Return each line of the entries that mentions the word "agent".

──────── Supplied information ────────

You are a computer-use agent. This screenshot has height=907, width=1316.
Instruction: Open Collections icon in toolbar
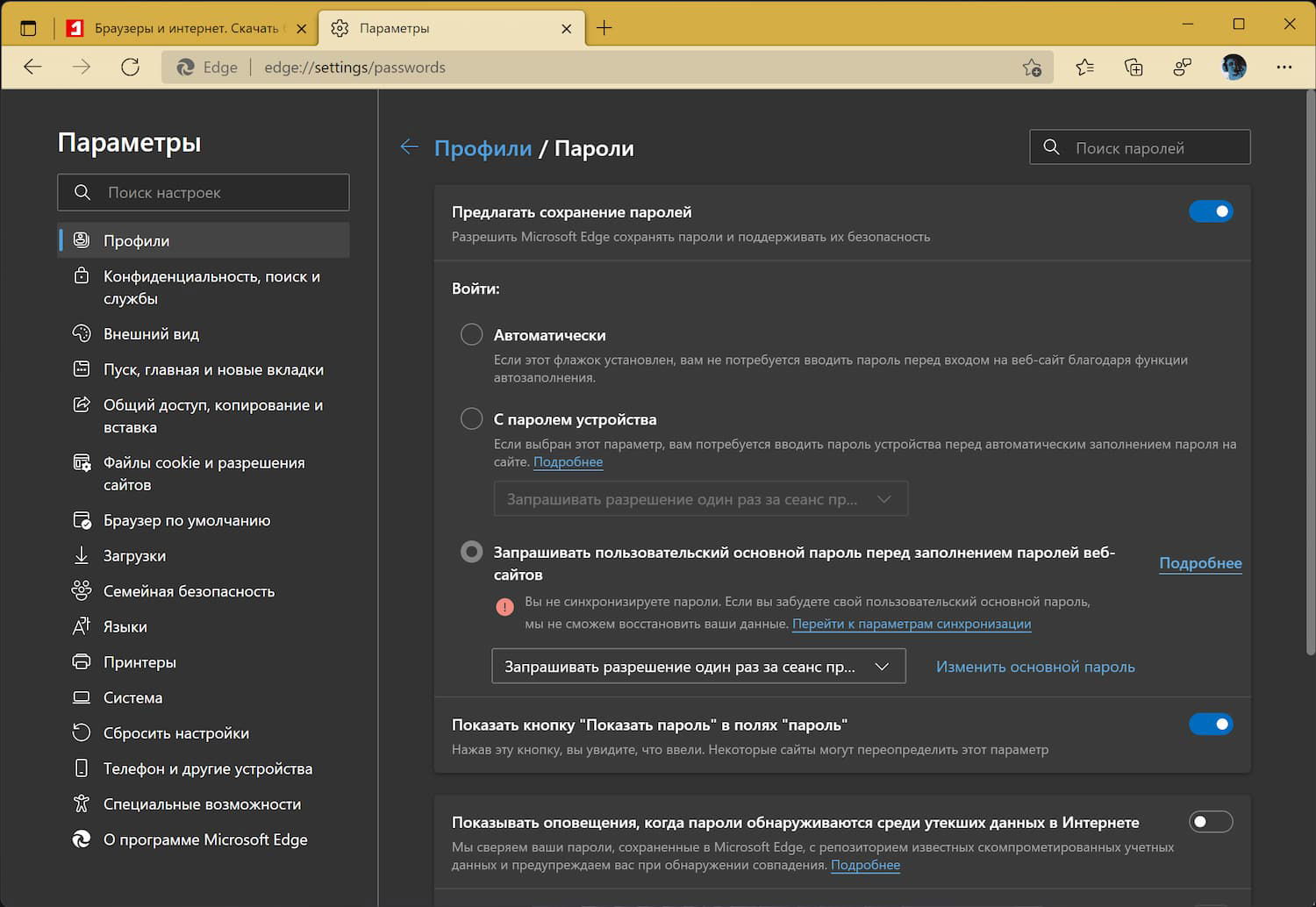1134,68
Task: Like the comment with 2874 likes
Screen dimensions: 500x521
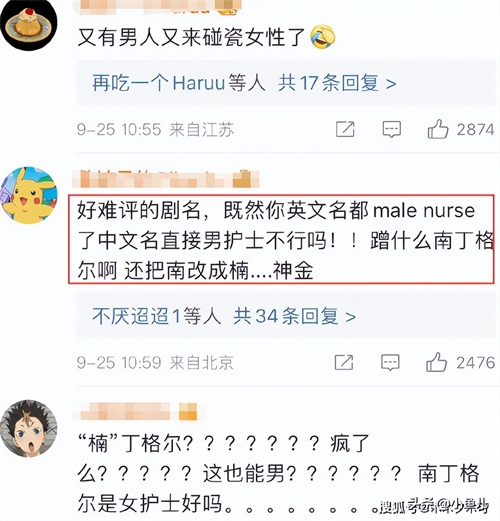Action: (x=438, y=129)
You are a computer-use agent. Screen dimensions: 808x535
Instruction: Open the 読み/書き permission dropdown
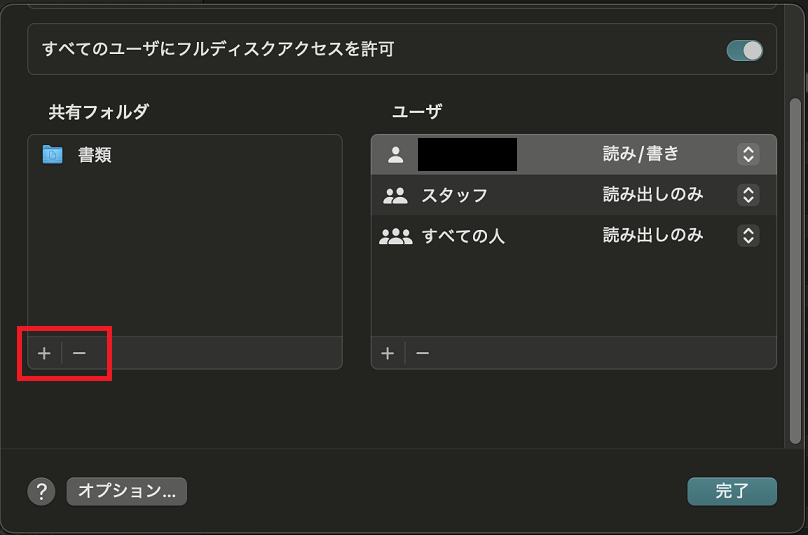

────────

* Answer for the task
You are a computer-use agent. This screenshot has height=907, width=1316.
You are a computer-use agent. Screen dimensions: 808x535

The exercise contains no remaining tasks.